Figure 3. Growth curves of various avian and human influenza viruses in importin-silenced human cells.

Endogenous human importins (α1–α7) were silenced using siRNA in human lung cells (A549) and infected with (a) A/FPV/Rostock/1/34 (H7N7), (b) A/Thai/KAN-1/04 (H5N1), (c) A/Victoria/3/75 (H3N2), (d) A/Sachsen-Anhalt/101/09 (H1N1v) or (e) A/Hamburg/NY1580/09 (H1N1v). Growth curves show controls (black, filled diamonds), α1 (blue, squares), α3 (green, filled triangles), α4 (black, filled squares), α5 (black diamonds) and α7 (red triangles)-silenced cells.

Figure 4. Pathogenicity of H5N1 and H1N1v viruses in WT and importin-α7-knockout animals.

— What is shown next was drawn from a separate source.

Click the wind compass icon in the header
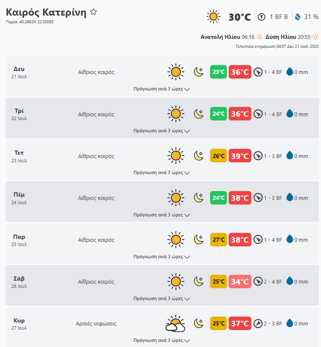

WT (black square; n=16), α7^−/− (red triangle; n=16) or α7^ΔIBB/ΔIBB (orange triangle; n=16) animals were infected with 50-fold LD₅₀ of (a, b) A/Thai/KAN-1/04 (H5N1), (c, d) 10-fold LD₅₀ of A/Sachsen-Anhalt/101/09 (H1N1v) or (e, f) 100-fold LD₅₀ of A/Hamburg/NY1580/09 (H1N1v). Control groups received PBS (black diamond). (a, c, e) Survival was monitored for 14 days. (b, d, f) Virus titres in the lung, brain and liver homogenates and in the blood of infected WT, α7^−/− and α7^ΔIBB/ΔIBB animals were determined by plaque assays. The statistical significance of differences in lung titres of WT and importin-knockout animals were assessed by Student's t-test (*P<0.05; **P<0.01). The error bars indicate the standard deviation of viral titres detected in three animals per time point. The detection limit was ≥30 p.f.u.